**Exercise details**
Please output all the entries word for word, without the pictures.

**Dataset records**
-----

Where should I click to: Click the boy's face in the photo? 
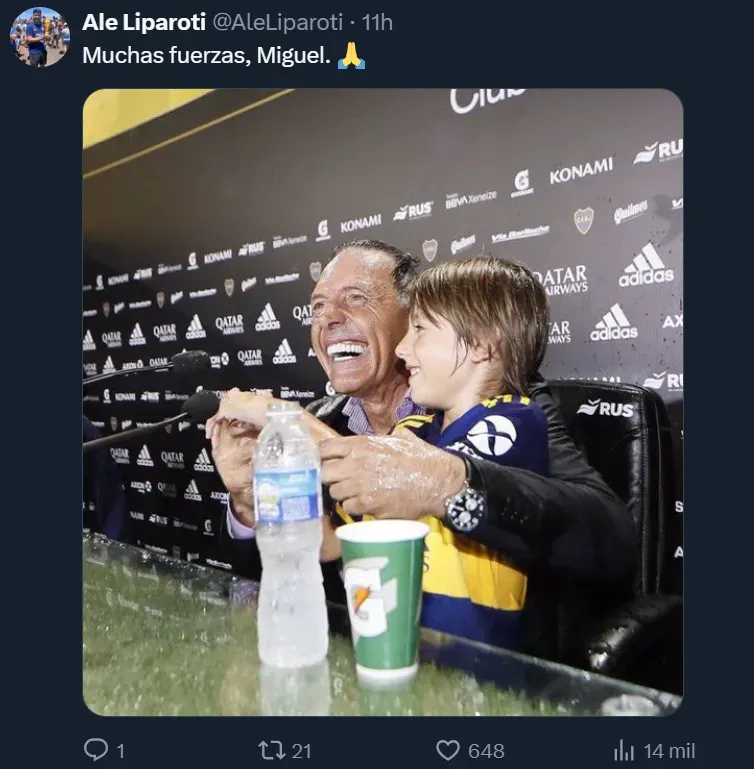(x=433, y=345)
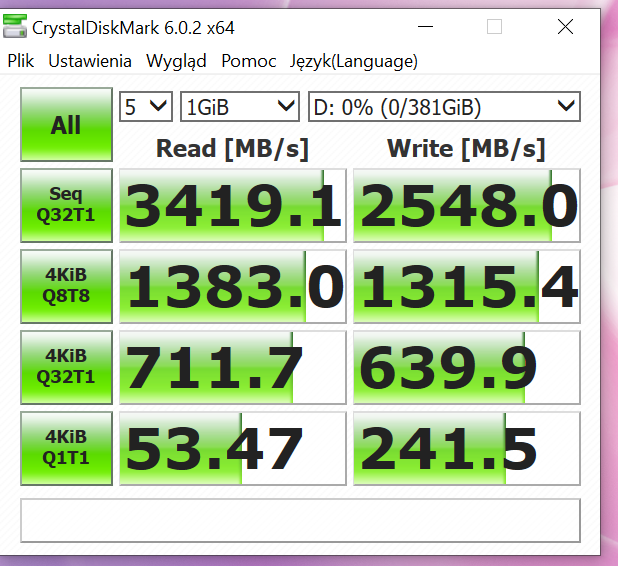Start the 4KiB Q8T8 benchmark
618x566 pixels.
[x=66, y=286]
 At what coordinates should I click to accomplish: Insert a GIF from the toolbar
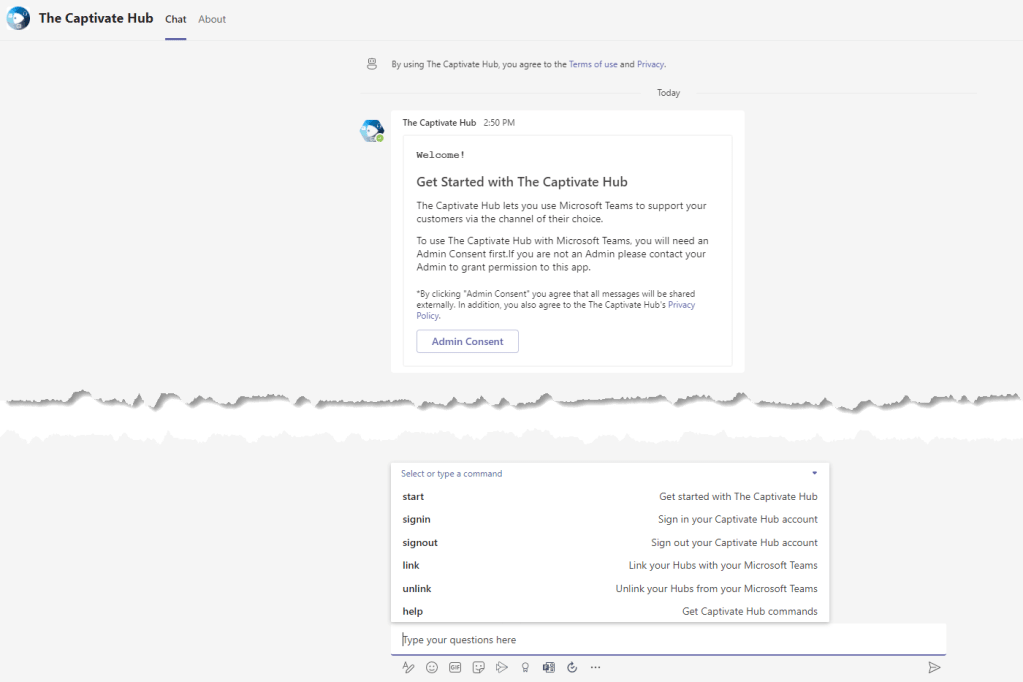click(x=455, y=667)
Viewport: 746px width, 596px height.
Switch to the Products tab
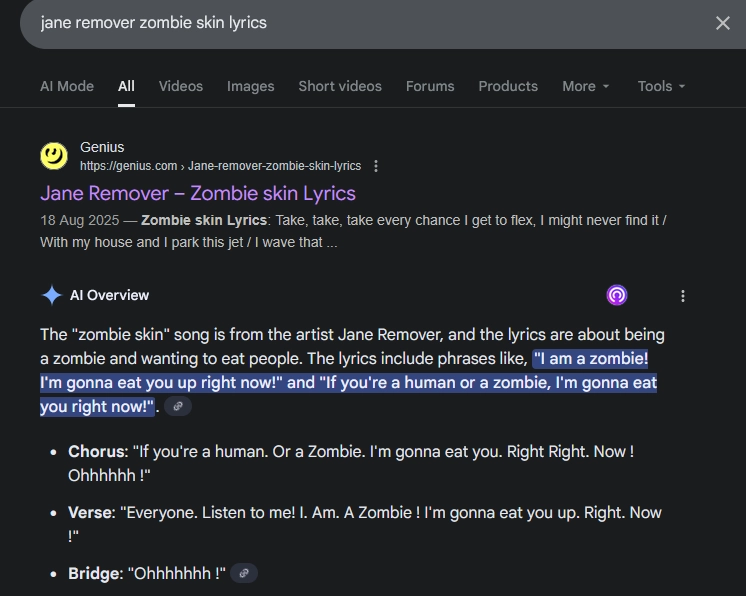pyautogui.click(x=508, y=86)
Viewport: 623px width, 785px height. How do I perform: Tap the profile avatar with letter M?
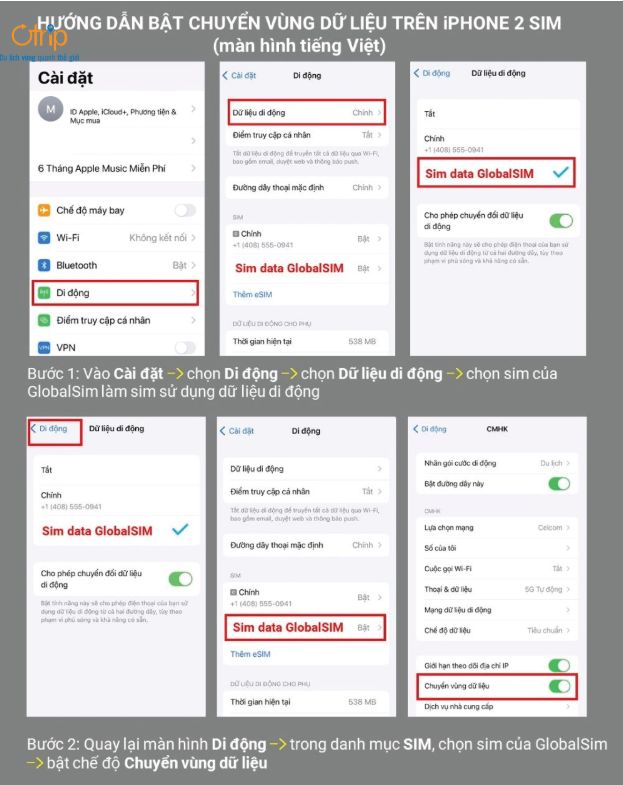pos(51,109)
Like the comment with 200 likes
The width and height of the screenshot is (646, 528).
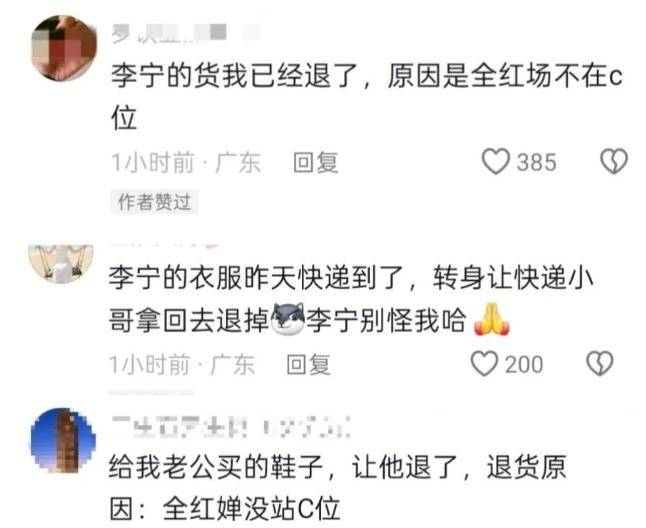pyautogui.click(x=484, y=363)
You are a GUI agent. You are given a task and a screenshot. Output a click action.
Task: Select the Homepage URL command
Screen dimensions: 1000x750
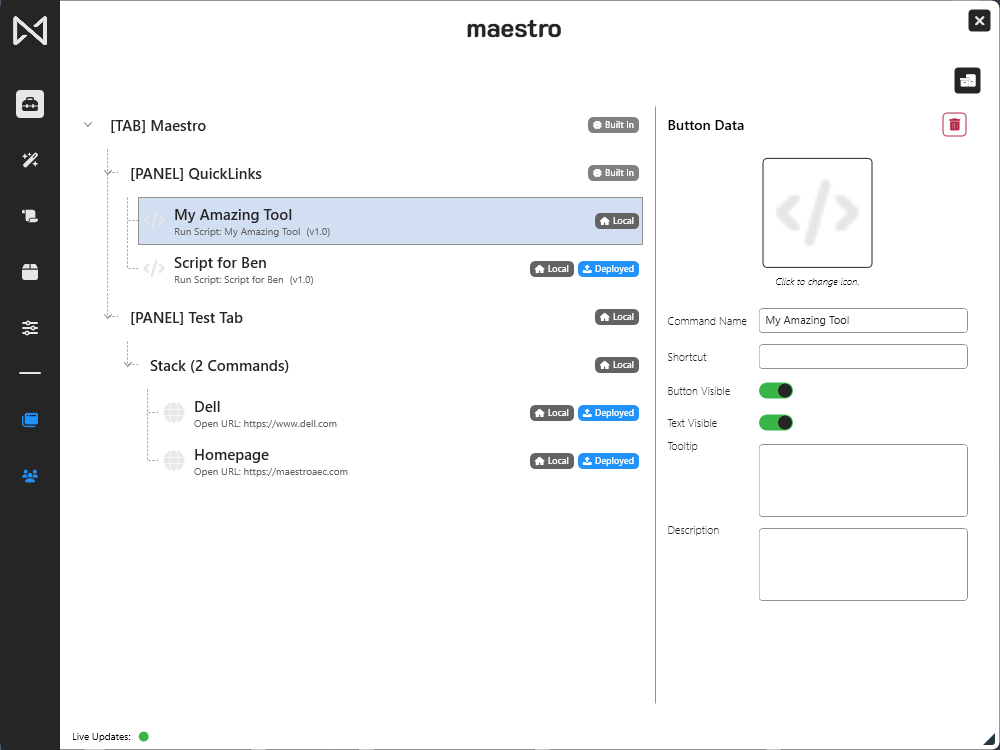tap(230, 461)
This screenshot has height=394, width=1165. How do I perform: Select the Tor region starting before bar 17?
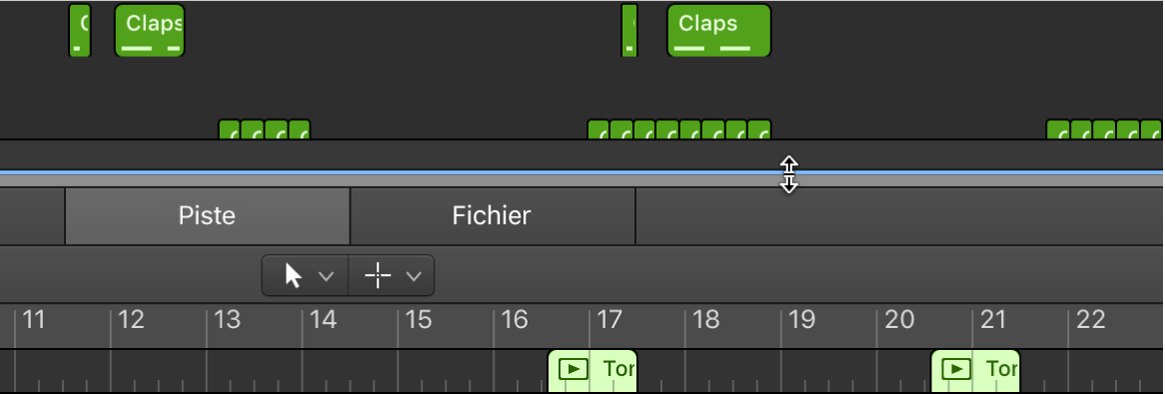pyautogui.click(x=592, y=371)
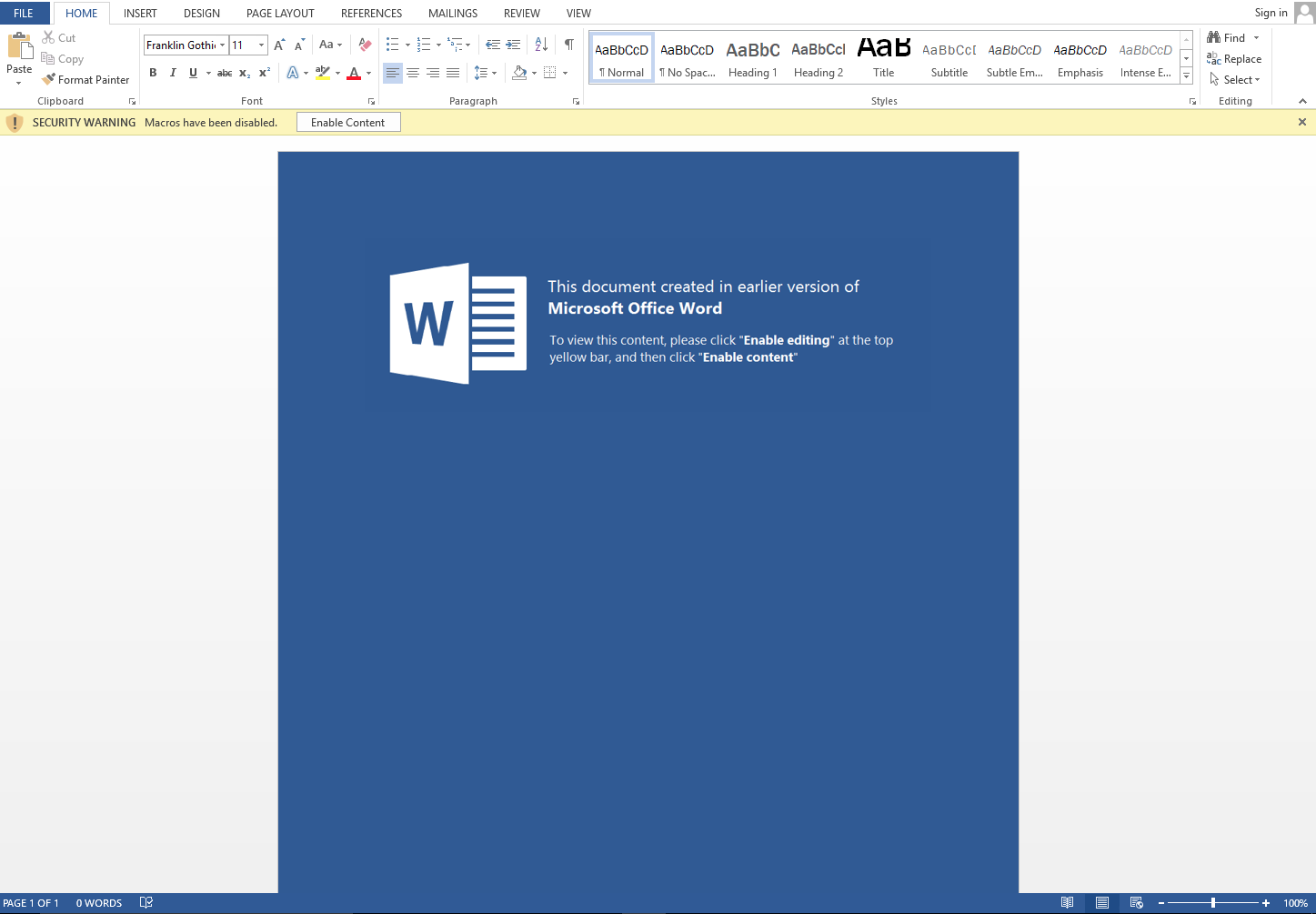
Task: Apply the Heading 1 style
Action: tap(752, 59)
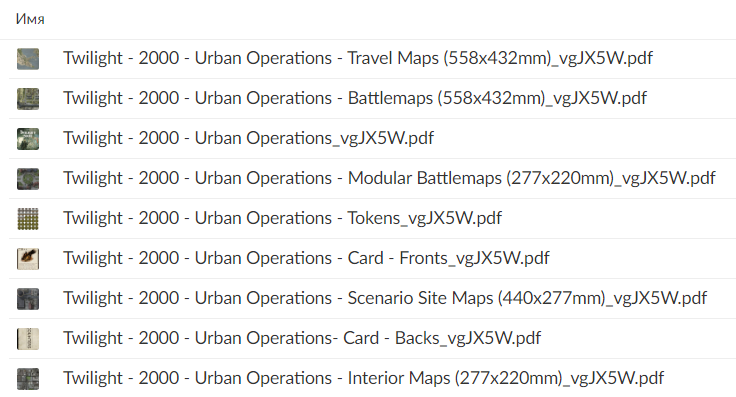Select Card - Backs PDF file name
The width and height of the screenshot is (736, 397).
[302, 338]
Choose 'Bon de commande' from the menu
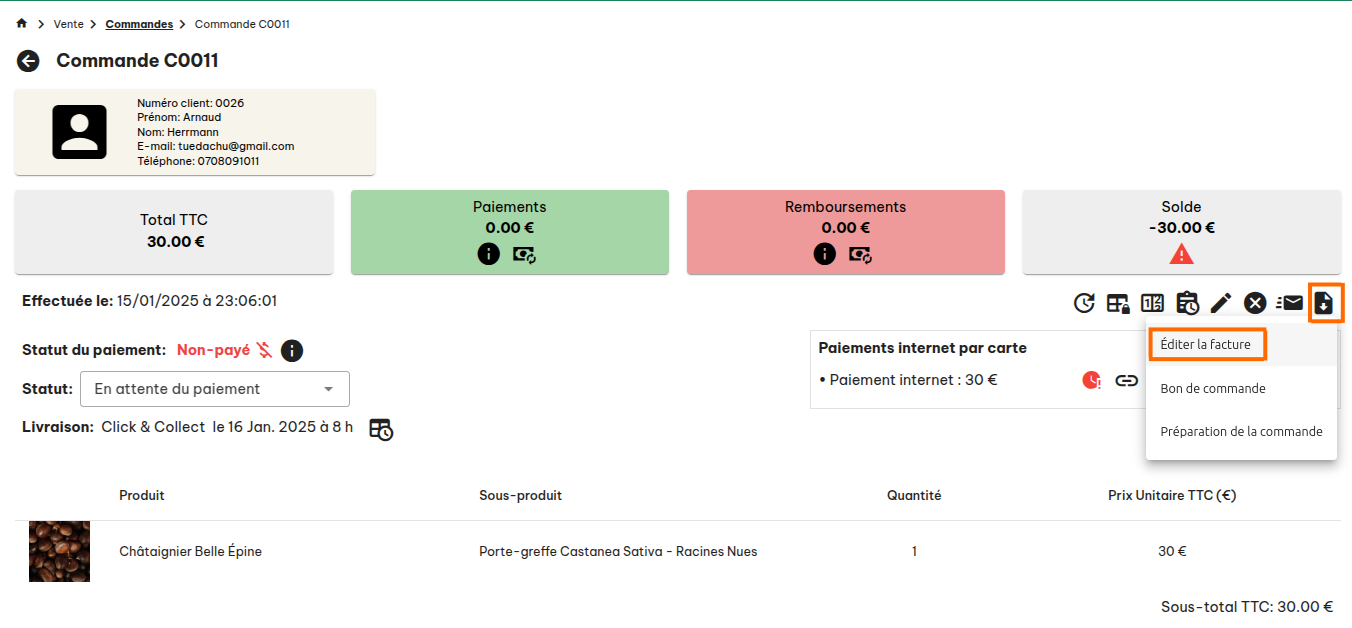The image size is (1352, 628). tap(1213, 388)
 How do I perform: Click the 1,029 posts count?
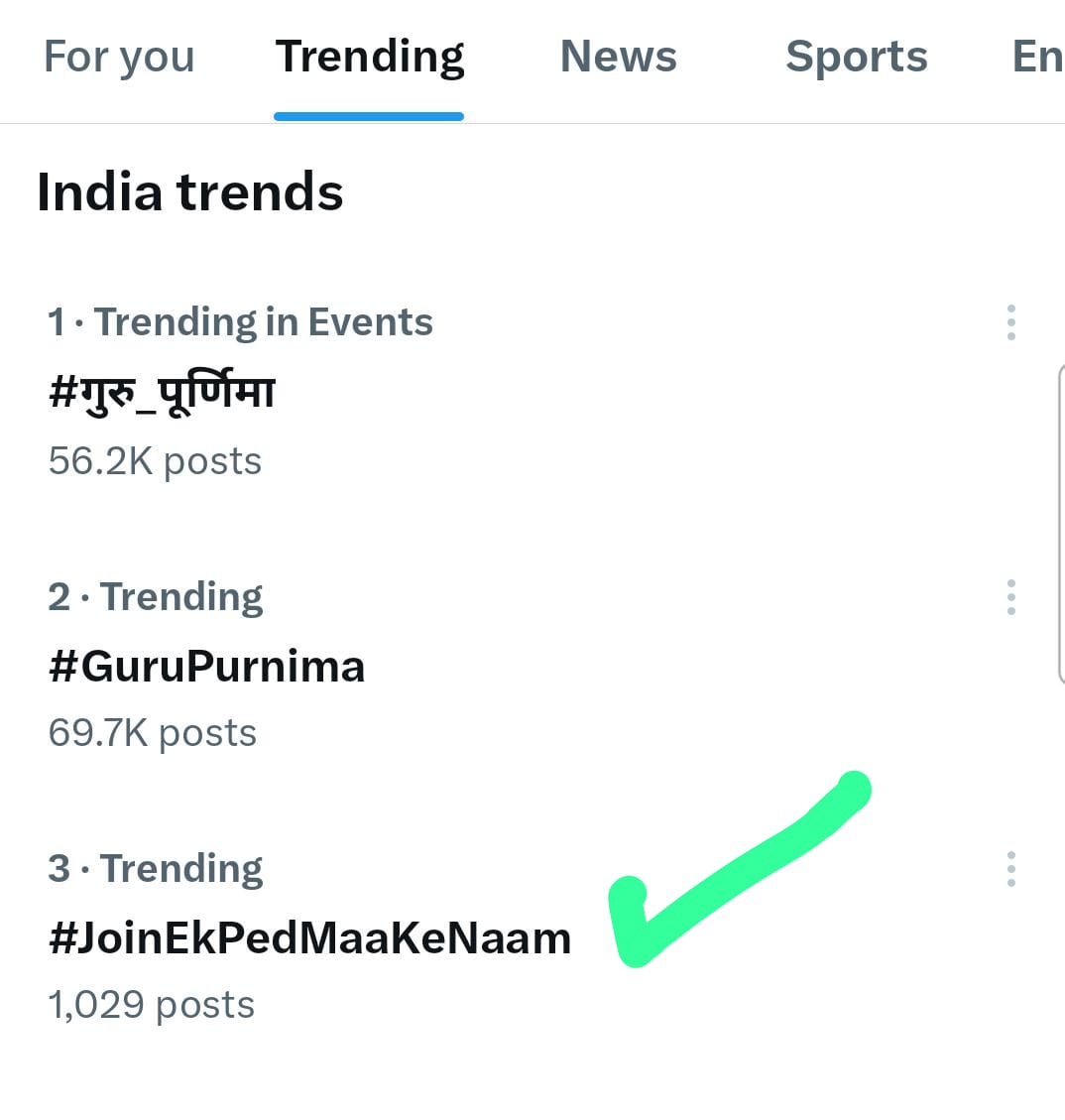pos(151,1005)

-----

**Task result**
Where should I click to: Click the boy's face in the photo? 
(x=433, y=345)
Start the 4KiB Q8T8 benchmark
618x566 pixels.
[x=66, y=286]
 At what coordinates should I click to accomplish: Insert a GIF from the toolbar
click(x=455, y=667)
Viewport: 746px width, 596px height.
Switch to the Products tab
pyautogui.click(x=508, y=86)
Viewport: 623px width, 785px height. How do I perform: Tap the profile avatar with letter M?
pos(51,109)
Like the comment with 200 likes
The width and height of the screenshot is (646, 528).
pyautogui.click(x=484, y=363)
You are a GUI agent. You are given a task and a screenshot. Output a click action.
Task: Select the Homepage URL command
Screen dimensions: 1000x750
tap(230, 461)
This screenshot has height=394, width=1165. How do I perform: Select the Tor region starting before bar 17?
pyautogui.click(x=592, y=371)
Task: Apply the Heading 1 style
Action: tap(752, 59)
Select Card - Backs PDF file name
The width and height of the screenshot is (736, 397).
[302, 338]
Choose 'Bon de commande' from the menu
The image size is (1352, 628). tap(1213, 388)
 How do I perform: Click the 1,029 posts count?
pos(151,1005)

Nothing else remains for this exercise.